Rows on where targets appear:

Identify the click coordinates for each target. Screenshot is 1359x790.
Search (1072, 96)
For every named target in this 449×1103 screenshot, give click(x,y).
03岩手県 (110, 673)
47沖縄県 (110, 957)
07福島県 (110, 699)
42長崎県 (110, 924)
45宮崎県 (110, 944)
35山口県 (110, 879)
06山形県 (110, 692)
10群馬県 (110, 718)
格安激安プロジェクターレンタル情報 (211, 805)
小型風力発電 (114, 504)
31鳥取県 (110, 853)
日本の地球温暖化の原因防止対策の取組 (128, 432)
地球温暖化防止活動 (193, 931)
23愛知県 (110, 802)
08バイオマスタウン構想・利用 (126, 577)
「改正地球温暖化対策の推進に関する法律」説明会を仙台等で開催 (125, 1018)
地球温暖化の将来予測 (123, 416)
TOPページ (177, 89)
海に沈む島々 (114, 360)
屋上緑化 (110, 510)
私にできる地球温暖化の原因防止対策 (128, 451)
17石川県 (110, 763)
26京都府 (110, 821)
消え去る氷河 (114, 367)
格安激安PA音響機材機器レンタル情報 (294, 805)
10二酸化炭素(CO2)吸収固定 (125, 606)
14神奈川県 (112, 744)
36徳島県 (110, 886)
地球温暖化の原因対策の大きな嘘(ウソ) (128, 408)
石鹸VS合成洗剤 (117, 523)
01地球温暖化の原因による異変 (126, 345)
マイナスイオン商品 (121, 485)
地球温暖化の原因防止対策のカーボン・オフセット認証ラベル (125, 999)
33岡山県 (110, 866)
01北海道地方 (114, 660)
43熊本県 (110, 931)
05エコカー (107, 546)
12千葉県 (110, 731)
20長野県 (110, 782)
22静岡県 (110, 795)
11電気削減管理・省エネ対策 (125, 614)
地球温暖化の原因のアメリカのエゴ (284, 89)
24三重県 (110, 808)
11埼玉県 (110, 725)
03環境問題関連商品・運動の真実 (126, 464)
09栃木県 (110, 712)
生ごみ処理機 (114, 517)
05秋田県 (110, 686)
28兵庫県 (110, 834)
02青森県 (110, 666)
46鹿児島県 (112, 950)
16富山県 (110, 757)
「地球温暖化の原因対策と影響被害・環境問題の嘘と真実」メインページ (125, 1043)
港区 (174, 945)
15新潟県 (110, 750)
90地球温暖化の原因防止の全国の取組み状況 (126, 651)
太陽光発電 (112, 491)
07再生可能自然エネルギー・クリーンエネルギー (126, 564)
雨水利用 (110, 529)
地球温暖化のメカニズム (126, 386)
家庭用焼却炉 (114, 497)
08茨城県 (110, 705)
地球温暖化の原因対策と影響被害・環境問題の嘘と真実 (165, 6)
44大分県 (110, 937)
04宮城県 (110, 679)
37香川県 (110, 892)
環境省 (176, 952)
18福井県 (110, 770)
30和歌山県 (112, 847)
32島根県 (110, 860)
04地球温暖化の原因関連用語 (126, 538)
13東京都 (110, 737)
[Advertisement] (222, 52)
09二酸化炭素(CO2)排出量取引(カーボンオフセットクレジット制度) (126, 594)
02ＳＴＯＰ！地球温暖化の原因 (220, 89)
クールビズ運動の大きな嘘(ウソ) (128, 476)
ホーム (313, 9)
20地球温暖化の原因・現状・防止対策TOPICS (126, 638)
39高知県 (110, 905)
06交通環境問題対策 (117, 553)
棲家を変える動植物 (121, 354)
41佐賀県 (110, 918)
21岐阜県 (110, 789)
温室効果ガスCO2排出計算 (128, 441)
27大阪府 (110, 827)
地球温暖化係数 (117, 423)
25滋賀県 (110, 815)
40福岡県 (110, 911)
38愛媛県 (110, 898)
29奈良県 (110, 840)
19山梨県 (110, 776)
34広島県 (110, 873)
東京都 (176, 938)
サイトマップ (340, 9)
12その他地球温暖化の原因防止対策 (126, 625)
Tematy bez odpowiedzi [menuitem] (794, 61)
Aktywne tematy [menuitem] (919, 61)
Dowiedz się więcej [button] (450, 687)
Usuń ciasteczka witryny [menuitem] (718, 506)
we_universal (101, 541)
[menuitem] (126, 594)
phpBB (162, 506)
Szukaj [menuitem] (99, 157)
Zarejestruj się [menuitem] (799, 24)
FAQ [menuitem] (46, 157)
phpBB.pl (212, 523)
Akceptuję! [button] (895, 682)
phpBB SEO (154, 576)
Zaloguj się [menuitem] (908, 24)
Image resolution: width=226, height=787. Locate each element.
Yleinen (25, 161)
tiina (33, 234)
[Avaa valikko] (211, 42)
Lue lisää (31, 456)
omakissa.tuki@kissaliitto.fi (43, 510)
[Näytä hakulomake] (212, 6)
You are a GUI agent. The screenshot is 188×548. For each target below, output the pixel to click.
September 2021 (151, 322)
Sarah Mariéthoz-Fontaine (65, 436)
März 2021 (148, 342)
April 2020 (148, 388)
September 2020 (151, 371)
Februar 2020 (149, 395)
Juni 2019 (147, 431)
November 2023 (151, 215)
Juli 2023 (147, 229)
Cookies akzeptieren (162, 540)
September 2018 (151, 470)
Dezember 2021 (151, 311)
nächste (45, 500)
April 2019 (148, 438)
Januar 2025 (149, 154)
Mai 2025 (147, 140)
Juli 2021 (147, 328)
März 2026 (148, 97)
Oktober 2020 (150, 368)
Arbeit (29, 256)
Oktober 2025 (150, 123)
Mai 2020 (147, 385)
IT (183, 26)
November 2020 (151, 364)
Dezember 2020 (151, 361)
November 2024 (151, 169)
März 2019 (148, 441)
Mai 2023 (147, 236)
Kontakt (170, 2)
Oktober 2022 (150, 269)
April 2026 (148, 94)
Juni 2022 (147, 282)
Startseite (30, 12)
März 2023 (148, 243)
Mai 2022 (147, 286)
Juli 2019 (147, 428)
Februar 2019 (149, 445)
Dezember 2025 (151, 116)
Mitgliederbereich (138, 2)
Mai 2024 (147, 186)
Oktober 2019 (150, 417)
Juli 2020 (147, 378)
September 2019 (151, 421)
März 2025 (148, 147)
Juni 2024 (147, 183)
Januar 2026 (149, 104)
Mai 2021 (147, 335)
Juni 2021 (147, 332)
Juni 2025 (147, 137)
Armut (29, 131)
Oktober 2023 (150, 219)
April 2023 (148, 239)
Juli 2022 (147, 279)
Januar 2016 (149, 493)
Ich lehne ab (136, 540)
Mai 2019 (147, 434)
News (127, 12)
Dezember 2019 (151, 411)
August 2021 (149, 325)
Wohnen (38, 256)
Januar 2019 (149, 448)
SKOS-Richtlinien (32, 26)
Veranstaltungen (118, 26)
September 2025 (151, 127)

* _INSTRUCTIONS TO FOLLOW_
Return every line of the rows above without a single change.

* _ANSWER TO THIS TASK_
Identify the click coordinates for each target. Screenshot is 1359x790.
Search (1072, 96)
For every named target in this 449×1103 screenshot, give click(x,y).
03岩手県 (110, 673)
47沖縄県 (110, 957)
07福島県 (110, 699)
42長崎県 (110, 924)
45宮崎県 (110, 944)
35山口県 (110, 879)
06山形県 (110, 692)
10群馬県 (110, 718)
格安激安プロジェクターレンタル情報 (211, 805)
小型風力発電 (114, 504)
31鳥取県 (110, 853)
日本の地球温暖化の原因防止対策の取組 (128, 432)
地球温暖化防止活動 (193, 931)
23愛知県 (110, 802)
08バイオマスタウン構想・利用 (126, 577)
「改正地球温暖化対策の推進に関する法律」説明会を仙台等で開催 (125, 1018)
地球温暖化の将来予測 (123, 416)
TOPページ (177, 89)
海に沈む島々 (114, 360)
屋上緑化 (110, 510)
私にできる地球温暖化の原因防止対策 (128, 451)
17石川県 (110, 763)
26京都府 (110, 821)
消え去る氷河 (114, 367)
格安激安PA音響機材機器レンタル情報 (294, 805)
10二酸化炭素(CO2)吸収固定 (125, 606)
14神奈川県 (112, 744)
36徳島県 (110, 886)
地球温暖化の原因対策の大きな嘘(ウソ) (128, 408)
石鹸VS合成洗剤 (117, 523)
01地球温暖化の原因による異変 (126, 345)
マイナスイオン商品 (121, 485)
地球温暖化の原因防止対策のカーボン・オフセット認証ラベル (125, 999)
33岡山県 (110, 866)
01北海道地方 (114, 660)
43熊本県 (110, 931)
05エコカー (107, 546)
12千葉県 (110, 731)
20長野県 (110, 782)
22静岡県 (110, 795)
11電気削減管理・省エネ対策 (125, 614)
地球温暖化の原因のアメリカのエゴ (284, 89)
24三重県 (110, 808)
11埼玉県 (110, 725)
03環境問題関連商品・運動の真実 (126, 464)
09栃木県 (110, 712)
生ごみ処理機 (114, 517)
05秋田県 (110, 686)
28兵庫県 (110, 834)
02青森県 (110, 666)
46鹿児島県 (112, 950)
16富山県 (110, 757)
「地球温暖化の原因対策と影響被害・環境問題の嘘と真実」メインページ (125, 1043)
港区 (174, 945)
15新潟県 (110, 750)
90地球温暖化の原因防止の全国の取組み状況 (126, 651)
太陽光発電 (112, 491)
07再生可能自然エネルギー・クリーンエネルギー (126, 564)
雨水利用 (110, 529)
地球温暖化のメカニズム (126, 386)
家庭用焼却炉 (114, 497)
08茨城県 (110, 705)
地球温暖化の原因対策と影響被害・環境問題の嘘と真実 (165, 6)
44大分県 (110, 937)
04宮城県 (110, 679)
37香川県 (110, 892)
環境省 (176, 952)
18福井県 (110, 770)
30和歌山県 (112, 847)
32島根県 (110, 860)
04地球温暖化の原因関連用語 (126, 538)
13東京都 (110, 737)
[Advertisement] (222, 52)
09二酸化炭素(CO2)排出量取引(カーボンオフセットクレジット制度) (126, 594)
02ＳＴＯＰ！地球温暖化の原因 (220, 89)
クールビズ運動の大きな嘘(ウソ) (128, 476)
ホーム (313, 9)
20地球温暖化の原因・現状・防止対策TOPICS (126, 638)
39高知県 (110, 905)
06交通環境問題対策 (117, 553)
棲家を変える動植物 (121, 354)
41佐賀県 (110, 918)
21岐阜県 (110, 789)
温室効果ガスCO2排出計算 (128, 441)
27大阪府 (110, 827)
地球温暖化係数 (117, 423)
25滋賀県 (110, 815)
40福岡県 (110, 911)
38愛媛県 (110, 898)
29奈良県 (110, 840)
19山梨県 (110, 776)
34広島県 (110, 873)
東京都 (176, 938)
サイトマップ (340, 9)
12その他地球温暖化の原因防止対策 (126, 625)
Tematy bez odpowiedzi [menuitem] (794, 61)
Aktywne tematy [menuitem] (919, 61)
Dowiedz się więcej [button] (450, 687)
Usuń ciasteczka witryny [menuitem] (718, 506)
we_universal (101, 541)
[menuitem] (126, 594)
phpBB (162, 506)
Szukaj [menuitem] (99, 157)
Zarejestruj się [menuitem] (799, 24)
FAQ [menuitem] (46, 157)
phpBB.pl (212, 523)
Akceptuję! [button] (895, 682)
phpBB SEO (154, 576)
Zaloguj się [menuitem] (908, 24)
Image resolution: width=226, height=787. Locate each element.
Yleinen (25, 161)
tiina (33, 234)
[Avaa valikko] (211, 42)
Lue lisää (31, 456)
omakissa.tuki@kissaliitto.fi (43, 510)
[Näytä hakulomake] (212, 6)
You are a GUI agent. The screenshot is 188×548. For each target below, output the pixel to click.
September 2021 (151, 322)
Sarah Mariéthoz-Fontaine (65, 436)
März 2021 (148, 342)
April 2020 (148, 388)
September 2020 (151, 371)
Februar 2020 (149, 395)
Juni 2019 (147, 431)
November 2023 (151, 215)
Juli 2023 (147, 229)
Cookies akzeptieren (162, 540)
September 2018 (151, 470)
Dezember 2021 (151, 311)
nächste (45, 500)
April 2019 (148, 438)
Januar 2025 (149, 154)
Mai 2025 (147, 140)
Juli 2021 (147, 328)
März 2026 (148, 97)
Oktober 2020 (150, 368)
Arbeit (29, 256)
Oktober 2025 (150, 123)
Mai 2020 (147, 385)
IT (183, 26)
November 2020 (151, 364)
Dezember 2020 (151, 361)
November 2024 (151, 169)
März 2019 (148, 441)
Mai 2023 (147, 236)
Kontakt (170, 2)
Oktober 2022 (150, 269)
April 2026 (148, 94)
Juni 2022 (147, 282)
Startseite (30, 12)
März 2023 (148, 243)
Mai 2022 (147, 286)
Juli 2019 (147, 428)
Februar 2019 (149, 445)
Dezember 2025 (151, 116)
Mitgliederbereich (138, 2)
Mai 2024 (147, 186)
Oktober 2019 (150, 417)
Juli 2020 (147, 378)
September 2019 (151, 421)
März 2025 (148, 147)
Juni 2024 (147, 183)
Januar 2026 (149, 104)
Mai 2021 (147, 335)
Juni 2021 (147, 332)
Juni 2025 (147, 137)
Armut (29, 131)
Oktober 2023 (150, 219)
April 2023 (148, 239)
Juli 2022 (147, 279)
Januar 2016 (149, 493)
Ich lehne ab (136, 540)
Mai 2019 (147, 434)
News (127, 12)
Dezember 2019 (151, 411)
August 2021 (149, 325)
Wohnen (38, 256)
Januar 2019 (149, 448)
SKOS-Richtlinien (32, 26)
Veranstaltungen (118, 26)
September 2025 (151, 127)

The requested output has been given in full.